Ujawnienie pojawiło się, gdy McAfee szczegółowo opisało opartą na SMS-ach kampanię phishingową wymierzoną w japońskich użytkowników Androida, w ramach której przestępcy podszywali się pod firmę zajmującą się infrastrukturą energetyczną i wodną, aby zainfekować urządzenia złośliwym oprogramowaniem o nazwie SpyNote. Kampania miała miejsce na początku czerwca bieżącego roku.

„Po uruchomieniu złośliwego oprogramowania aplikacja otwiera fałszywy ekran ustawień i prosi użytkownika o włączenie funkcji ułatwień dostępu” – poinformował w zeszłym tygodniu badacz McAfee Yukihiro Okutomi.

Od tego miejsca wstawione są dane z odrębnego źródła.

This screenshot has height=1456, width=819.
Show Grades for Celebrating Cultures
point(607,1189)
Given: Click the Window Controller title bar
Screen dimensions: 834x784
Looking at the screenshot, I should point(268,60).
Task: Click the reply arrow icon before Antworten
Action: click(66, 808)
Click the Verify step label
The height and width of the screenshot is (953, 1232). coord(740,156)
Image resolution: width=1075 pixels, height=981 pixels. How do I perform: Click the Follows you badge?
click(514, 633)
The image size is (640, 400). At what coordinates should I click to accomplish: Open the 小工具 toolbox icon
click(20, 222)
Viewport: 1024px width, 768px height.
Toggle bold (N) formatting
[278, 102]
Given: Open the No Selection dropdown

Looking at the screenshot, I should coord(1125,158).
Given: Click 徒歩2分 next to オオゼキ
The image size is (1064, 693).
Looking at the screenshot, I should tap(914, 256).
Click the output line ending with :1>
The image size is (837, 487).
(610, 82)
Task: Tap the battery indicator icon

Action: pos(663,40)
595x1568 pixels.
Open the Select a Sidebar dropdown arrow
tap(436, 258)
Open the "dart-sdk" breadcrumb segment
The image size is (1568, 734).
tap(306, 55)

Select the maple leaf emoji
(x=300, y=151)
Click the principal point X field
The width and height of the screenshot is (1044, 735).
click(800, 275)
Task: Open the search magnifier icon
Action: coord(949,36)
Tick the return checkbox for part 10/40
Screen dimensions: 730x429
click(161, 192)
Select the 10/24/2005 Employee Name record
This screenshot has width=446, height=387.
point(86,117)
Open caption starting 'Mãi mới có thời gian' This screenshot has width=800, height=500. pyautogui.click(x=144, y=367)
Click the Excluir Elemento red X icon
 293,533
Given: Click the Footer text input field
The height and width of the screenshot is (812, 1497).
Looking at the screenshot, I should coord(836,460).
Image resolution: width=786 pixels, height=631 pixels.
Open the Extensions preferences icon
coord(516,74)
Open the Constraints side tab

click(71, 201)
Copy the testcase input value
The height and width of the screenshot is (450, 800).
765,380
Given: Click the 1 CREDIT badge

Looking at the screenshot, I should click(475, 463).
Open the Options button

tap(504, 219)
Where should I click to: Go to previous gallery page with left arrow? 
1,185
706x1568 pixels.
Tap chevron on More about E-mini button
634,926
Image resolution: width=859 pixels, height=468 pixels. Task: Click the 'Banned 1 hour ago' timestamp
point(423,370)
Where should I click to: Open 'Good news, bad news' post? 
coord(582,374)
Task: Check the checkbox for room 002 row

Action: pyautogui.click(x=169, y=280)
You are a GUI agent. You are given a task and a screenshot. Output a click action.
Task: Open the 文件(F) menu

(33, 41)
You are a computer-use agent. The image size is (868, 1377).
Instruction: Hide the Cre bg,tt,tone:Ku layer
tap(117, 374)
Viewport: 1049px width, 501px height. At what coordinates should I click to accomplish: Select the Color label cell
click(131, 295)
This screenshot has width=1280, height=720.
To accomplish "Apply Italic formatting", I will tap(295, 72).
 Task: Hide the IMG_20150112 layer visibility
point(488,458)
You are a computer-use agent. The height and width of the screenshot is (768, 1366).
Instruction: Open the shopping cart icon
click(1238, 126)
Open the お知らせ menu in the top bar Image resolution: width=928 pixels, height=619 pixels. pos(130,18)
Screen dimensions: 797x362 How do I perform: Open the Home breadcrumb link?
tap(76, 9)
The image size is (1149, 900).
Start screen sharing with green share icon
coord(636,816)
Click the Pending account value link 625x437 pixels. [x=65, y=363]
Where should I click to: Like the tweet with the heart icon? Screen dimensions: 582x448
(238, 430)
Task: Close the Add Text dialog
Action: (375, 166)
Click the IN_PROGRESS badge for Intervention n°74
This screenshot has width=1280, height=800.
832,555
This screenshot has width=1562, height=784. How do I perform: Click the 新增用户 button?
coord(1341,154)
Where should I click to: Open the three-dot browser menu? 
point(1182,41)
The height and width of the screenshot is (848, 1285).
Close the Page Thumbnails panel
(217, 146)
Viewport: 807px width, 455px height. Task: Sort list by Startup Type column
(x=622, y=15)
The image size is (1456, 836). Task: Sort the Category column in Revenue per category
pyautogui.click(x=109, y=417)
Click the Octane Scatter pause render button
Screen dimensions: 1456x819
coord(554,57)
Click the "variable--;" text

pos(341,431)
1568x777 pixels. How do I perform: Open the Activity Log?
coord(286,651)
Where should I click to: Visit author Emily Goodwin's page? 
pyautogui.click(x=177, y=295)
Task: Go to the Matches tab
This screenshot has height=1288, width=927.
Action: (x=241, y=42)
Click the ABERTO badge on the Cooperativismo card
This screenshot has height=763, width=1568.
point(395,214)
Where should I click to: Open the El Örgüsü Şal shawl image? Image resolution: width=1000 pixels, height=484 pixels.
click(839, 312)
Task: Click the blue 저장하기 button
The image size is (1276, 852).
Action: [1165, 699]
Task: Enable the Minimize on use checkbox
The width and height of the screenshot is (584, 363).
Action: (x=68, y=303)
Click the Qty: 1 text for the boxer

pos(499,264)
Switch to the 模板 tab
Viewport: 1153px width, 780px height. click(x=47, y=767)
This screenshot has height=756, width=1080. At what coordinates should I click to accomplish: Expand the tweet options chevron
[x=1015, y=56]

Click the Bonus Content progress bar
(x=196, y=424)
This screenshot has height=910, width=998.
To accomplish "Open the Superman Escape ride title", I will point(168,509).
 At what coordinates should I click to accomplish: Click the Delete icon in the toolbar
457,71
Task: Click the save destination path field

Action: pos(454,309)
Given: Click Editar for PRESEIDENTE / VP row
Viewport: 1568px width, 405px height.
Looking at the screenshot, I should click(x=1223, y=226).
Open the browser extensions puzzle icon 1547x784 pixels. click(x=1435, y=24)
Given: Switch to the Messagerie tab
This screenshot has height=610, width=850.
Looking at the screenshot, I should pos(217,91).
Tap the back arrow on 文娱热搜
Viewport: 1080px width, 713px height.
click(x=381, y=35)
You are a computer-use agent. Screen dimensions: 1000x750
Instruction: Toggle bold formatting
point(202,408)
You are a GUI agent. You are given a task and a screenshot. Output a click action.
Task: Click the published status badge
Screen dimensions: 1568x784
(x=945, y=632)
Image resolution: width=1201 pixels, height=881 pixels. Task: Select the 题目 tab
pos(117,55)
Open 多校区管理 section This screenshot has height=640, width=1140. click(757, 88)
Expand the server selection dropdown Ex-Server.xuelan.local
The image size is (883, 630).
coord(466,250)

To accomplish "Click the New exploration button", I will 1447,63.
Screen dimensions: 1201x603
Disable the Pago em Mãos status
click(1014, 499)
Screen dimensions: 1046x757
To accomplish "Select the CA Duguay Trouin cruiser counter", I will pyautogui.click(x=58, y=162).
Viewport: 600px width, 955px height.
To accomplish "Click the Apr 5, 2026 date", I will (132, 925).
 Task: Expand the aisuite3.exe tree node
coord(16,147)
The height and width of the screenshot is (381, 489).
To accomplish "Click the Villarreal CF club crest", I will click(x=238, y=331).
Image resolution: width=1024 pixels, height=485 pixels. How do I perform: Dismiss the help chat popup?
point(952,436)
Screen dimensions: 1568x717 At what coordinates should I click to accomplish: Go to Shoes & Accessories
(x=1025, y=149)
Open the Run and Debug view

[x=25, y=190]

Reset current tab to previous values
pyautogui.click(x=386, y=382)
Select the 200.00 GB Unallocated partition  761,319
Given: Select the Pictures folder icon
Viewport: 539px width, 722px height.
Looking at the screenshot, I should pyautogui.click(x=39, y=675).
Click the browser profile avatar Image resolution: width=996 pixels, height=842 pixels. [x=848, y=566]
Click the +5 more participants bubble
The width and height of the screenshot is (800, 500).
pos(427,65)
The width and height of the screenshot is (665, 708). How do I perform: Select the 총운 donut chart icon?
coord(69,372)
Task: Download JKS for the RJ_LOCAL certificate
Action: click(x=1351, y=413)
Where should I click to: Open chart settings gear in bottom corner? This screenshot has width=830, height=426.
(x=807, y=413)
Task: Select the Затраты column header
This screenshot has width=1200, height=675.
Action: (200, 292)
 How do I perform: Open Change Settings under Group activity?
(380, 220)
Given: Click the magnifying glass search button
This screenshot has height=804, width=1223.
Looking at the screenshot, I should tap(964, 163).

Zezwalając na uruchomienie usługi ułatwień dostępu, złośliwe oprogramowanie wyłącza optymalizację baterii, dzięki czemu może działać w tle, i automatycznie przyznaje nieznanemu źródłu pozwolenie na instalację innego złośliwego oprogramowania bez wiedzy użytkownika.

Nie jest niespodzianką, że autorzy złośliwego oprogramowania nieustannie poszukują nowych sposobów wabienia ofiar i kradzieży poufnych danych w stale ewoluującym krajobrazie zagrożeń cybernetycznych. W zeszłym roku Google zaczęło podejmować kroki mające na celu ograniczenie niewłaściwego wykorzystywania interfejsów API ułatwień dostępu przez niezaufane aplikacje na Androida w celu potajemnego zbierania informacji z zaatakowanych urządzeń.

Ważne jest, aby użytkownicy zachowali czujność podczas pobierania aplikacji z niepewnych źródeł, weryfikowali informacje o deweloperach i analizowali recenzje aplikacji w celu ograniczenia potencjalnych zagrożeń.

Fakt, że nic nie stoi na przeszkodzie, aby cyberprzestępcy tworzyli fałszywe konta w Sklepie Play w celu dystrybucji złośliwego oprogramowania, nie pozostał przez Google niezauważony. Na początku tego miesiąca gigant technologiczny ogłosił, że będzie wymagał, aby wszystkie nowe konta deweloperskie rejestrujące się jako organizacja podały ważny numer D-U-N-S przypisany przez Dun & Bradstreet przed przesłaniem aplikacji, w celu zbudowania zaufania użytkowników. Zmiana wchodzi w życie 31 sierpnia 2023 roku.